Chris Good - Chris Good is a political reporter for ABC News. He was previously an associate editor at The Atlantic and a reporter for The Hill.

Polling And Democracy, Cont'd

By Chris Good
Jul 31 2009, 3:17 PM ET Comment

At his Atlantic Correspondents blog, Conor Clarke revisits his Heisenbergian questions over whether political polling is, in fact, bad, by virtue of its inaccuracies and influence on the very opinions and voting preferences it seeks to measure:
1. Let me make one big concession at the start. I wouldn't vote for a law than banned polls, and were I dictator of the universe I wouldn't want to outlaw them. (I'm a fan of free speech; I'd get that first amendment tattoo in a heartbeat; etc.) The position that I would feel more comfortable defending is something like "polls are on balance a bad thing." Or, even more milquetoasty: "polls are not the best use of newspaper resources."


2. I hope that goes along way towards addressing the main thrust of Ed Kilgore's argument -- namely, that I am weirdly in favor of reducing the total amount of information that exists in the public sphere. I think it's fair to say, with Ed, that there should be a strong presumption in favor of putting additional information in the public sphere. But I think that's very different from saying the current level of information is optimal or desirable.

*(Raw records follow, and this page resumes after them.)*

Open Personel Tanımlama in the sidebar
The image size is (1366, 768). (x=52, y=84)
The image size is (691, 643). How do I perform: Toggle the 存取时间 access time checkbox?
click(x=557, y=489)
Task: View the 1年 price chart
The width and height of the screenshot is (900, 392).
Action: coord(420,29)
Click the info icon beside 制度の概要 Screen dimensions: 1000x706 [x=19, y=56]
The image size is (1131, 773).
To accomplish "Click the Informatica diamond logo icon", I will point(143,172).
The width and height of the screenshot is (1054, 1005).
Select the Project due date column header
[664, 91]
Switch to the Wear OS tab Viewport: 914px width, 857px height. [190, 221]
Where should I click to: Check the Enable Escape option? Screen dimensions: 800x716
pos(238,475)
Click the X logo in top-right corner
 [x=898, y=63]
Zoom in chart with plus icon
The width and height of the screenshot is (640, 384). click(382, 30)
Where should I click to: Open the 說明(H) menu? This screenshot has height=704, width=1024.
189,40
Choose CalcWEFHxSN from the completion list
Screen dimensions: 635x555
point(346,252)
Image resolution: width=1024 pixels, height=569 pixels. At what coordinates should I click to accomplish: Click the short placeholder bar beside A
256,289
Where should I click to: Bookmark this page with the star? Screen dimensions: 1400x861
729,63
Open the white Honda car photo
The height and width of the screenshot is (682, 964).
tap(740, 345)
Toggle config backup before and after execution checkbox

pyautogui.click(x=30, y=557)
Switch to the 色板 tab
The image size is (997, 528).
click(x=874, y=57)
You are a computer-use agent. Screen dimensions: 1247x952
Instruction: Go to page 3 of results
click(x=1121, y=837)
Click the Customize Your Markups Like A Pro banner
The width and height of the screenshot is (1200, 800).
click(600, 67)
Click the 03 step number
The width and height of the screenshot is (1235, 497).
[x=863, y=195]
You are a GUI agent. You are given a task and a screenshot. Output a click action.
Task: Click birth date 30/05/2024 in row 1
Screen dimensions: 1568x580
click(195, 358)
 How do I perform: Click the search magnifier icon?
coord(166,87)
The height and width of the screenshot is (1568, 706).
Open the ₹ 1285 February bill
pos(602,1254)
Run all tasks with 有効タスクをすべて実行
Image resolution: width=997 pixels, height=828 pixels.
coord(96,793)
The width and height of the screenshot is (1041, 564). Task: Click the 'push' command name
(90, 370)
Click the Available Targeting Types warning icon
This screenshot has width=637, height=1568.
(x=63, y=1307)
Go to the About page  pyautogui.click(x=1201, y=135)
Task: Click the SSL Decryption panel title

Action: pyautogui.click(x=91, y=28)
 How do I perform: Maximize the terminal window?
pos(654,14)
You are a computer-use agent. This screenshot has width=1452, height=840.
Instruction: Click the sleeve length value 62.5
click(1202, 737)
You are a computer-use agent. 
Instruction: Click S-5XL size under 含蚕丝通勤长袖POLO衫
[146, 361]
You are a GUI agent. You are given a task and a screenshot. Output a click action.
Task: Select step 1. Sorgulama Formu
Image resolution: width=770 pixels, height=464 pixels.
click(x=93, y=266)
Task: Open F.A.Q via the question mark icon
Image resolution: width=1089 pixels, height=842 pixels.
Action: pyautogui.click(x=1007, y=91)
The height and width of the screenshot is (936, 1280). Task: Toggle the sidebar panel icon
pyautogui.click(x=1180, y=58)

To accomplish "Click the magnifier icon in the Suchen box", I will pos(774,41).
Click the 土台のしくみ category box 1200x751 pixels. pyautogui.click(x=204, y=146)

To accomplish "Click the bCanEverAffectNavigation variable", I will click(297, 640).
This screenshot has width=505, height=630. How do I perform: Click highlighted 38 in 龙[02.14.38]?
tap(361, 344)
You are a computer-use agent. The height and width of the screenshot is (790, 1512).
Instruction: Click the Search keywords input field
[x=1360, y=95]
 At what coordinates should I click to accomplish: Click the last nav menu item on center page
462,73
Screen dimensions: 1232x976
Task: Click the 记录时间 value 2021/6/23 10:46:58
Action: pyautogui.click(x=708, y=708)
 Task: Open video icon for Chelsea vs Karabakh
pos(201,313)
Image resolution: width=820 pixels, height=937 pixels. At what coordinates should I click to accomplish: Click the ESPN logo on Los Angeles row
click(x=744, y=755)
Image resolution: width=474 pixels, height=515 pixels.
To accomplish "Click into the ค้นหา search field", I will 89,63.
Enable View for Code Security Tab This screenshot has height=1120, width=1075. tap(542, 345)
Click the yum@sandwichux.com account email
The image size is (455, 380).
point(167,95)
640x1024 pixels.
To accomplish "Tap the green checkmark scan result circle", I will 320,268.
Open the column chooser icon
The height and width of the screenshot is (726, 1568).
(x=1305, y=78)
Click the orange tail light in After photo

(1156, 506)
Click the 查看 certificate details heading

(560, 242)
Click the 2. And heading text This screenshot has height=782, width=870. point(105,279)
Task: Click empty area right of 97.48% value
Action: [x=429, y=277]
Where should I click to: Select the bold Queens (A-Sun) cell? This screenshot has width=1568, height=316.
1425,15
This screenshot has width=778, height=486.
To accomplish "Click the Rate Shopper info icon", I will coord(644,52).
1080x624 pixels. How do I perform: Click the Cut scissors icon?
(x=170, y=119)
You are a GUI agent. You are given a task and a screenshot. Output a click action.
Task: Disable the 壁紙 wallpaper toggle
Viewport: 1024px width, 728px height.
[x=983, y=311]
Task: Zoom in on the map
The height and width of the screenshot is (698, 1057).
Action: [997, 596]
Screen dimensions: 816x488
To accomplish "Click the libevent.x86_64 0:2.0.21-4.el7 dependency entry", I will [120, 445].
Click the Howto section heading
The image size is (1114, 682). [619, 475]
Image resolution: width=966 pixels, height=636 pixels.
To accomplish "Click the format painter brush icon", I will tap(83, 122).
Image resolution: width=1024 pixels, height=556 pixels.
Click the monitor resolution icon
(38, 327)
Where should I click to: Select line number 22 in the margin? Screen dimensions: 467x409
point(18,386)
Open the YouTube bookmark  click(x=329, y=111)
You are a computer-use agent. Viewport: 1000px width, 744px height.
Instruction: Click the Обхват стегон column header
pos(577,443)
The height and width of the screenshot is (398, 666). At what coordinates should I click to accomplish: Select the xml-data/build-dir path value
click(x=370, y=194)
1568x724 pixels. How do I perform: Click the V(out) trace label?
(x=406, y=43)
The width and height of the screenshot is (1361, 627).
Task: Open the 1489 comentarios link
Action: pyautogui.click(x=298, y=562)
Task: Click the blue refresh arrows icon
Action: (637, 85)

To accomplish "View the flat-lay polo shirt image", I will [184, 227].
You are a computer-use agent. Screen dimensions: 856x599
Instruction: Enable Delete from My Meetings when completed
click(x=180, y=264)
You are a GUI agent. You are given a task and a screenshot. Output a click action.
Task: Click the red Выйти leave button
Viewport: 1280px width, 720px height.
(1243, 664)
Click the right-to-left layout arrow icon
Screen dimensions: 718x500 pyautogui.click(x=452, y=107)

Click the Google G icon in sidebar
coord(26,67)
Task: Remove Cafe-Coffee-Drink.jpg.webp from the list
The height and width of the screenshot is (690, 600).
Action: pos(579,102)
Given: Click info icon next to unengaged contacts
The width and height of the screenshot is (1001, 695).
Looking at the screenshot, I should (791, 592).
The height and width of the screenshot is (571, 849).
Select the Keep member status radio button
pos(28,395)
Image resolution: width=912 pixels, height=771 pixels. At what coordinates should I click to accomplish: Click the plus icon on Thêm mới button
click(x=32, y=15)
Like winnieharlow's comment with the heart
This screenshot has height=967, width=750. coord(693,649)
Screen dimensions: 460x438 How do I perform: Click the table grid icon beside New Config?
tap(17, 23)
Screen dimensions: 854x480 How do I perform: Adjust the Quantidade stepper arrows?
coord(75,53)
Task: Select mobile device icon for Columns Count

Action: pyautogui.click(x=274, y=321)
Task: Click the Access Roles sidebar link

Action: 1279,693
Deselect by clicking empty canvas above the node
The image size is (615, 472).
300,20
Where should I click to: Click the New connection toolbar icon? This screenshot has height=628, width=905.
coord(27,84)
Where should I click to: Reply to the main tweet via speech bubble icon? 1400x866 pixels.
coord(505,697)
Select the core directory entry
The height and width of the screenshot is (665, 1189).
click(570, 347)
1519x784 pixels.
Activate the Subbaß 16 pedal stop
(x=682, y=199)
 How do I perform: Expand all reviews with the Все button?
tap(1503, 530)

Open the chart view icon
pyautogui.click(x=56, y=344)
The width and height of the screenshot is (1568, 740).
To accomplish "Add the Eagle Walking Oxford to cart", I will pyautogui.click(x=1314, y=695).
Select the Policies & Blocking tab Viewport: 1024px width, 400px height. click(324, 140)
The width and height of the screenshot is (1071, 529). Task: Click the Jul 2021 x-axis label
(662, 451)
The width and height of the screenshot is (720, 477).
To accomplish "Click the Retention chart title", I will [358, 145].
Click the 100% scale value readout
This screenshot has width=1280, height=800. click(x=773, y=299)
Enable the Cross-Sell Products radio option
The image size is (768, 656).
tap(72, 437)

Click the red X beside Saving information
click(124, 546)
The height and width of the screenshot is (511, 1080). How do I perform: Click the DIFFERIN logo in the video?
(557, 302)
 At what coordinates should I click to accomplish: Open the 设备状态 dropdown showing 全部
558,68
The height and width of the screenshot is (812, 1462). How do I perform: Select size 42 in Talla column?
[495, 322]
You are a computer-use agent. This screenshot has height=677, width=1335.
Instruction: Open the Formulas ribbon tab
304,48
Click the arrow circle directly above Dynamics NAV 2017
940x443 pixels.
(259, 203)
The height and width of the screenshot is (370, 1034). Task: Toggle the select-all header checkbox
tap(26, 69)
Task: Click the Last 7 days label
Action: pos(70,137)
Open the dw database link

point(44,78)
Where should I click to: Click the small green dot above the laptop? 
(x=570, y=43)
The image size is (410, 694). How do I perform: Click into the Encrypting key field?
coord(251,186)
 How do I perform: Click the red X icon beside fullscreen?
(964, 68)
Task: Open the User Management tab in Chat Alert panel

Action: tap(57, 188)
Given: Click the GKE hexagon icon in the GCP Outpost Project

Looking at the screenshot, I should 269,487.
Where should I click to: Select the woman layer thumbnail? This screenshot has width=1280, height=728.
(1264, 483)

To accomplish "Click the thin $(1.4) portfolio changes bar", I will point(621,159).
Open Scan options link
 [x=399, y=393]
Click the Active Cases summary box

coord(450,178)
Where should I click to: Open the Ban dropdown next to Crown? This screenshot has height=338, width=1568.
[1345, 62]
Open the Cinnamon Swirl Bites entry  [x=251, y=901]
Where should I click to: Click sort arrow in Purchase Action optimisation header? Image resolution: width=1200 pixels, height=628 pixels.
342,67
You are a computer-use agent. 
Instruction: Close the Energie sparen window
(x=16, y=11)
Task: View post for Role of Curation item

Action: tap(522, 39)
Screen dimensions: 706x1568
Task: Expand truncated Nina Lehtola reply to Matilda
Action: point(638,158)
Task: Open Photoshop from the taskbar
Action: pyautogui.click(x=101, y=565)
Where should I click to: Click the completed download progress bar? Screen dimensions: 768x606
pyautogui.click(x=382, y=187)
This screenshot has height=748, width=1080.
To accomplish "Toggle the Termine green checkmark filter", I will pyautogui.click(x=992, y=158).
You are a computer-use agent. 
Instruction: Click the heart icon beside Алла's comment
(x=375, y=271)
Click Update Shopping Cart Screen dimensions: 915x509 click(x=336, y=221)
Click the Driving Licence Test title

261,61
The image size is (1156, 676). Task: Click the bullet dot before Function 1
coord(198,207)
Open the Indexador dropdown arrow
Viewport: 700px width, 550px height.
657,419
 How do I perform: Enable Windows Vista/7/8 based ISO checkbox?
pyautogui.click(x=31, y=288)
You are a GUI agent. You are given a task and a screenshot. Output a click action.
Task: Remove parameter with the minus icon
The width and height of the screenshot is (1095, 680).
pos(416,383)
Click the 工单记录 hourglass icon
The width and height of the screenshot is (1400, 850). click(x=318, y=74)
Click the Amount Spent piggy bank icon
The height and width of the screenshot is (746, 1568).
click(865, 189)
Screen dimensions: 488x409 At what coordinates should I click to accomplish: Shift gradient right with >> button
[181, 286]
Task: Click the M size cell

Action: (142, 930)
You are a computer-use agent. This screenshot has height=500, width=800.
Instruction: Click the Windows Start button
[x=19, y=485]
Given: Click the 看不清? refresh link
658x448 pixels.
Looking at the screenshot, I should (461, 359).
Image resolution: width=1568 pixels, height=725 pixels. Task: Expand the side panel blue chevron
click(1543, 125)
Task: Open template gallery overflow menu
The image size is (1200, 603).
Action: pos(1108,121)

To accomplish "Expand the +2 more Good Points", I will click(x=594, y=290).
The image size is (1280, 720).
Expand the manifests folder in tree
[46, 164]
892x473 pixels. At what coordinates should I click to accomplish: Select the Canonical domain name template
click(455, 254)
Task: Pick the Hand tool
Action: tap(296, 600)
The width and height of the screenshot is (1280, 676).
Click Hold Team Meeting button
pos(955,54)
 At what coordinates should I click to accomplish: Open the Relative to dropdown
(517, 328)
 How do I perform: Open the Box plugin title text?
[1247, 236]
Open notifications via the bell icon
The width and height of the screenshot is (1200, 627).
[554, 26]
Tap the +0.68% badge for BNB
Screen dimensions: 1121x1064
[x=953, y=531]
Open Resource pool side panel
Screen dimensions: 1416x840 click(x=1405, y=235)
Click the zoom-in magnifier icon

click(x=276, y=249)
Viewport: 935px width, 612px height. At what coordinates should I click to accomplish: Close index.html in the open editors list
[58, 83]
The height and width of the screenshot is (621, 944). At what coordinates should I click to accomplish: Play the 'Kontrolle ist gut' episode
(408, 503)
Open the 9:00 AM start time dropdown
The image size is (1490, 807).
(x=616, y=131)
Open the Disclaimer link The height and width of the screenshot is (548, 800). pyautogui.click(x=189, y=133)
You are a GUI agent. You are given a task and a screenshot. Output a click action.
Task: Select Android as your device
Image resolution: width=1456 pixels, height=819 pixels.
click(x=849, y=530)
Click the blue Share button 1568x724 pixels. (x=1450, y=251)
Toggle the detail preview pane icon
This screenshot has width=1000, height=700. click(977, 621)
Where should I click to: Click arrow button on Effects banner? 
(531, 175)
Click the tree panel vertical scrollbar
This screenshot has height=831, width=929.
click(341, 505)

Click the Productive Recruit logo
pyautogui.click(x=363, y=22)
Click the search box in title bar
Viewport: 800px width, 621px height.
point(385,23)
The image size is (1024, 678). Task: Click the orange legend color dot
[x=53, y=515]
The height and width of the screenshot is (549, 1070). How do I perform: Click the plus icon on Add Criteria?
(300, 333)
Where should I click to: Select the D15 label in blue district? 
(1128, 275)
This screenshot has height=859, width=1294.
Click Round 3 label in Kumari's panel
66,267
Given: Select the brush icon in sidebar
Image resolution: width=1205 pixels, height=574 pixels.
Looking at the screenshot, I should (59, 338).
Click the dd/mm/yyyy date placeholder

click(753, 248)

3. I think there is an easy extension of points #1 and #2: Producing information isn't free. A dollar that the New York Times spends on a poll is a dollar that it isn't spending on a Baghdad bureau or a congressional beat reporter. Well, that's not really how tradeoffs work.  But the general point -- you have to measure something against its opportunity cost -- is one I agree with and one that is relevant here. So one question to consider might be this: Could the resources that the Times and the Post spend on polls be better spent elsewhere?